Could you copy, word for word, only the lines from the one containing "999x611 pixels." through the last line of the records below, both included?

Records to process: Begin

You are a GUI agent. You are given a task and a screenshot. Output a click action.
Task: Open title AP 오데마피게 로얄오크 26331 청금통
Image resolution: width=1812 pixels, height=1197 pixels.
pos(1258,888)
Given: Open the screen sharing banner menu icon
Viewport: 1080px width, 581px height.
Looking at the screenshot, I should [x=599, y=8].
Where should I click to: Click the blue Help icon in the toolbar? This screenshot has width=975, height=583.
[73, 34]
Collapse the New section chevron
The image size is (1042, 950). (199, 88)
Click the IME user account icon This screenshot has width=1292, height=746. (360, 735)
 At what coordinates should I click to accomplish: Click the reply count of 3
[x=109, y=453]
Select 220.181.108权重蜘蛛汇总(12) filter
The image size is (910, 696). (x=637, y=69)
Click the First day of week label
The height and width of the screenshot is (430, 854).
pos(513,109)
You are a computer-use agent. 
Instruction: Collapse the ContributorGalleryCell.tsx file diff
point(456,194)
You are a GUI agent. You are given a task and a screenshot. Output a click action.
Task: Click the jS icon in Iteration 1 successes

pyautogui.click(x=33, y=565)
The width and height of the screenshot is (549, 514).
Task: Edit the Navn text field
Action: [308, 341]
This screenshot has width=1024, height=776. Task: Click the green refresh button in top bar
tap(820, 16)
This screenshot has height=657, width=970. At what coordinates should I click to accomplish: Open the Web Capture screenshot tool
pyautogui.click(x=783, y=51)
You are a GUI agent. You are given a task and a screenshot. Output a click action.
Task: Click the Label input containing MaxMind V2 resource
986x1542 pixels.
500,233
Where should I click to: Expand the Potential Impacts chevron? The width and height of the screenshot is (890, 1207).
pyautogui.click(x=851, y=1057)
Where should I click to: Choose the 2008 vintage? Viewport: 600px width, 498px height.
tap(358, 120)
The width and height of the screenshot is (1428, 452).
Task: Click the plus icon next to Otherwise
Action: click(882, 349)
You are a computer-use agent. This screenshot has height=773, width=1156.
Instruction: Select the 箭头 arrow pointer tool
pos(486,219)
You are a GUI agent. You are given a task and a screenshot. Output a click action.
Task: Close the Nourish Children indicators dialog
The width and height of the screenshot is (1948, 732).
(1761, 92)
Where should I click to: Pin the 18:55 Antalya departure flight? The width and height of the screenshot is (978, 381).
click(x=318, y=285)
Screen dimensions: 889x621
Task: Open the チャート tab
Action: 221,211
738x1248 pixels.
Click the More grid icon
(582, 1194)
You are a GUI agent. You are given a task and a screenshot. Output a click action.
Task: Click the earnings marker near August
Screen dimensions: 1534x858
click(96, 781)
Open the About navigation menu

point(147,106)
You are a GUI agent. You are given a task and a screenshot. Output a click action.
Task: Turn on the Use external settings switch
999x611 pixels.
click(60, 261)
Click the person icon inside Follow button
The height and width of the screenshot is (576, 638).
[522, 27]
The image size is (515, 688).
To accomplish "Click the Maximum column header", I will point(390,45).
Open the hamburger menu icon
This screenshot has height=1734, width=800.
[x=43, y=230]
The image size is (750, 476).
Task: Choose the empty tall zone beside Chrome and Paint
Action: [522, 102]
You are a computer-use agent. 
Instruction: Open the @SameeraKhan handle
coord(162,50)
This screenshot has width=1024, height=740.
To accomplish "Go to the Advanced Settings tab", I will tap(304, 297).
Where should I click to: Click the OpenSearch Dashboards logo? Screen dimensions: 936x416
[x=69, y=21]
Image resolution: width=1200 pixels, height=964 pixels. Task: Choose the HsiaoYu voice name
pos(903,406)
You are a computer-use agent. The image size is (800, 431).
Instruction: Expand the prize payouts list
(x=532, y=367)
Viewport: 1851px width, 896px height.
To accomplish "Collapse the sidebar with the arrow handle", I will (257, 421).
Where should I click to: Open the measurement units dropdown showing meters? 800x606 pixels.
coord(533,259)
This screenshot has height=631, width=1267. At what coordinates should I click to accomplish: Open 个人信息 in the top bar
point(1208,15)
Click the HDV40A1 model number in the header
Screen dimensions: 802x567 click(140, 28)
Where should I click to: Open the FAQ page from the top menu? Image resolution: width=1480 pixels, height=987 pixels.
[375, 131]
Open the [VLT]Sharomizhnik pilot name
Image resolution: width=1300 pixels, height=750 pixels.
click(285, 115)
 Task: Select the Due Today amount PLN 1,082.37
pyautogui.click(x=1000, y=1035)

Records to process: End

§ Exercise answer:
999x611 pixels.
click(60, 261)
Click the person icon inside Follow button
The height and width of the screenshot is (576, 638).
[522, 27]
The image size is (515, 688).
To accomplish "Click the Maximum column header", I will point(390,45).
Open the hamburger menu icon
This screenshot has height=1734, width=800.
[x=43, y=230]
The image size is (750, 476).
Task: Choose the empty tall zone beside Chrome and Paint
Action: [522, 102]
You are a computer-use agent. 
Instruction: Open the @SameeraKhan handle
coord(162,50)
This screenshot has width=1024, height=740.
To accomplish "Go to the Advanced Settings tab", I will tap(304, 297).
Where should I click to: Click the OpenSearch Dashboards logo? Screen dimensions: 936x416
[x=69, y=21]
Image resolution: width=1200 pixels, height=964 pixels. Task: Choose the HsiaoYu voice name
pos(903,406)
You are a computer-use agent. The image size is (800, 431).
Instruction: Expand the prize payouts list
(x=532, y=367)
Viewport: 1851px width, 896px height.
To accomplish "Collapse the sidebar with the arrow handle", I will (257, 421).
Where should I click to: Open the measurement units dropdown showing meters? 800x606 pixels.
coord(533,259)
This screenshot has height=631, width=1267. At what coordinates should I click to accomplish: Open 个人信息 in the top bar
point(1208,15)
Click the HDV40A1 model number in the header
Screen dimensions: 802x567 click(140, 28)
Where should I click to: Open the FAQ page from the top menu? Image resolution: width=1480 pixels, height=987 pixels.
[375, 131]
Open the [VLT]Sharomizhnik pilot name
Image resolution: width=1300 pixels, height=750 pixels.
click(285, 115)
 Task: Select the Due Today amount PLN 1,082.37
pyautogui.click(x=1000, y=1035)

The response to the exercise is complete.